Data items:
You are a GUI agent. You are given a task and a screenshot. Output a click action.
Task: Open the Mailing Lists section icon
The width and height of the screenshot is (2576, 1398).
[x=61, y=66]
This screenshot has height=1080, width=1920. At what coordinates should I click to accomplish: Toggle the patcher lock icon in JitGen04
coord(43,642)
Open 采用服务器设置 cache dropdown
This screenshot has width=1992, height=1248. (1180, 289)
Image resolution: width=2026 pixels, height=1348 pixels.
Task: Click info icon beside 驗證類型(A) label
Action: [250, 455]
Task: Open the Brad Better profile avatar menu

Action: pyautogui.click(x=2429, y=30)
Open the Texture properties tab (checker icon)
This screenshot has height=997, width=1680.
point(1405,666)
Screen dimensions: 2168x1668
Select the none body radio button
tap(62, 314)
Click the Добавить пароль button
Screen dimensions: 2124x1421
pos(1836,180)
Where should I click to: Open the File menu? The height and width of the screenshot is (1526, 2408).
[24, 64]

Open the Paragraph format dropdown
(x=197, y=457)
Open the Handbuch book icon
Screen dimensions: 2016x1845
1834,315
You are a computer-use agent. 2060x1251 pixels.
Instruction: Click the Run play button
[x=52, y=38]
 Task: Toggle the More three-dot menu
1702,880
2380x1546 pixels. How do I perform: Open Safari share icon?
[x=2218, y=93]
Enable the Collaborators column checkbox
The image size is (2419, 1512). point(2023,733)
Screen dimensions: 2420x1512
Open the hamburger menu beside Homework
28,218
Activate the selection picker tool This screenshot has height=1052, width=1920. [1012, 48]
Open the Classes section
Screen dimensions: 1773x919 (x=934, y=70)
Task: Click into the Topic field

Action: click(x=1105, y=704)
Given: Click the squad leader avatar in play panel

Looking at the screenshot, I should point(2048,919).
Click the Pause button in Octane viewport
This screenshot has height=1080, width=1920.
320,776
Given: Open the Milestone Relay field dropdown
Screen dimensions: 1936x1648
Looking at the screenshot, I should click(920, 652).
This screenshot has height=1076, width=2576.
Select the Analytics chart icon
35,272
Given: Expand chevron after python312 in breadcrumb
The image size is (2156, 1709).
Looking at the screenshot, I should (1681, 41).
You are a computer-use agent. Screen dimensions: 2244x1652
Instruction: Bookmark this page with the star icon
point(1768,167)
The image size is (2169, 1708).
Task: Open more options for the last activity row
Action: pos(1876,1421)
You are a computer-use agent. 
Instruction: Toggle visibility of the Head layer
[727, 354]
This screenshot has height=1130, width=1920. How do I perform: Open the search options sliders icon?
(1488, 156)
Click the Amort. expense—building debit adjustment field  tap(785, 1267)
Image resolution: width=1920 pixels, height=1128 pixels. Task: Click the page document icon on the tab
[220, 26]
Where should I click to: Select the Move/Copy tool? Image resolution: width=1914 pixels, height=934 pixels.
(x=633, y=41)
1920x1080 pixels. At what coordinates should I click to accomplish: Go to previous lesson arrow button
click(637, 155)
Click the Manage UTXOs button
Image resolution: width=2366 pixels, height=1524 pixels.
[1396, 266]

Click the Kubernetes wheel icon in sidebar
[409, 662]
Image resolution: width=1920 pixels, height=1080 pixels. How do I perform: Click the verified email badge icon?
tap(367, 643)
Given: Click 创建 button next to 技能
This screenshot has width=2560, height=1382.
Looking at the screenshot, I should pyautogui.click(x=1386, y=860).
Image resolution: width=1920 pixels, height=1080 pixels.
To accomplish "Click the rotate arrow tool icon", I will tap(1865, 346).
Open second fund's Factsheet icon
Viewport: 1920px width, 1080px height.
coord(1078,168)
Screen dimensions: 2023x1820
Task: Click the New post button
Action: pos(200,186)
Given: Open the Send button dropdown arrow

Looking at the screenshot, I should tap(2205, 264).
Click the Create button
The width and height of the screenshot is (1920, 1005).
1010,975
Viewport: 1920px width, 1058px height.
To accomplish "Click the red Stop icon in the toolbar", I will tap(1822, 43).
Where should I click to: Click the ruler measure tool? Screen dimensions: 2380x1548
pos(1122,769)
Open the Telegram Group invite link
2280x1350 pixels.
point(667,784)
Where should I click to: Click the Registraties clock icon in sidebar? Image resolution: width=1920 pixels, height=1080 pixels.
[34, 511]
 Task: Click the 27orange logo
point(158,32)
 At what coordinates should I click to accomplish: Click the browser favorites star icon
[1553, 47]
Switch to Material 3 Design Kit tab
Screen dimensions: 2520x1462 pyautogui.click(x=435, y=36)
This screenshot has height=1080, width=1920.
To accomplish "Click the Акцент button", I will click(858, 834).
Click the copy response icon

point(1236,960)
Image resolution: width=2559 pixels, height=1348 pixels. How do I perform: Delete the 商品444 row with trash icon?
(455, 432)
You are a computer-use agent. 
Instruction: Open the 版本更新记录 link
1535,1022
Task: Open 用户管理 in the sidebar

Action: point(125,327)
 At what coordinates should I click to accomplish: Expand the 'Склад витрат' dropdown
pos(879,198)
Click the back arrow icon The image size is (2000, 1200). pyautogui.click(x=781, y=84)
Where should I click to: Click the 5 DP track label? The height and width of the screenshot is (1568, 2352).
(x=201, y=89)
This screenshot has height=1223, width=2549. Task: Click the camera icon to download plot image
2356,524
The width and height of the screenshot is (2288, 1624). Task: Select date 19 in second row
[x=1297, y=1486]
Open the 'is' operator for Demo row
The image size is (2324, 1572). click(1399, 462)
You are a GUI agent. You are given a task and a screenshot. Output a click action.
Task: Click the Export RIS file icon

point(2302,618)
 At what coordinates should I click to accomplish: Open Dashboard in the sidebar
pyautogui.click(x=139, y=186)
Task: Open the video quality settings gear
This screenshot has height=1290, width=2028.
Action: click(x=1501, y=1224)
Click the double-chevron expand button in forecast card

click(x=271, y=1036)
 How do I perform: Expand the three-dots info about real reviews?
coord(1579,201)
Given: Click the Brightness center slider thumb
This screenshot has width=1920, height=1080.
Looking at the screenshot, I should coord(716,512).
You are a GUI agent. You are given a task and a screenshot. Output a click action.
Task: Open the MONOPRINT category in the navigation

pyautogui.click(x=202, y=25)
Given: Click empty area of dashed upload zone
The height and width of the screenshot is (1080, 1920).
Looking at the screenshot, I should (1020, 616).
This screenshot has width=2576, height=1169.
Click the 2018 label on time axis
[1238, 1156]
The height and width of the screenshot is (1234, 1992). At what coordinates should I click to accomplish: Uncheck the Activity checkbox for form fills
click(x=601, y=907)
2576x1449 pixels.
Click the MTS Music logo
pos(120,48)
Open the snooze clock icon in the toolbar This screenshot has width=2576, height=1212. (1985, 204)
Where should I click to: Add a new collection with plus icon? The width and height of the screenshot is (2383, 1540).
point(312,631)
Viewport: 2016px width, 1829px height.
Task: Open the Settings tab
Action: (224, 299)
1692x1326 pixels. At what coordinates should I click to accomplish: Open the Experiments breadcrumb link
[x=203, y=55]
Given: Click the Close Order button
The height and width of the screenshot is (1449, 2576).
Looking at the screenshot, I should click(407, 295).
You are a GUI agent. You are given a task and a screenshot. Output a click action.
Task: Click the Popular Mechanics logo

# WHAT YOU SHOULD DO
The answer must consist of every line in the records above that contains the word "toolbar".

# EXPECTED ANSWER
To accomplish "Click the red Stop icon in the toolbar", I will tap(1822, 43).
Open the snooze clock icon in the toolbar This screenshot has width=2576, height=1212. (1985, 204)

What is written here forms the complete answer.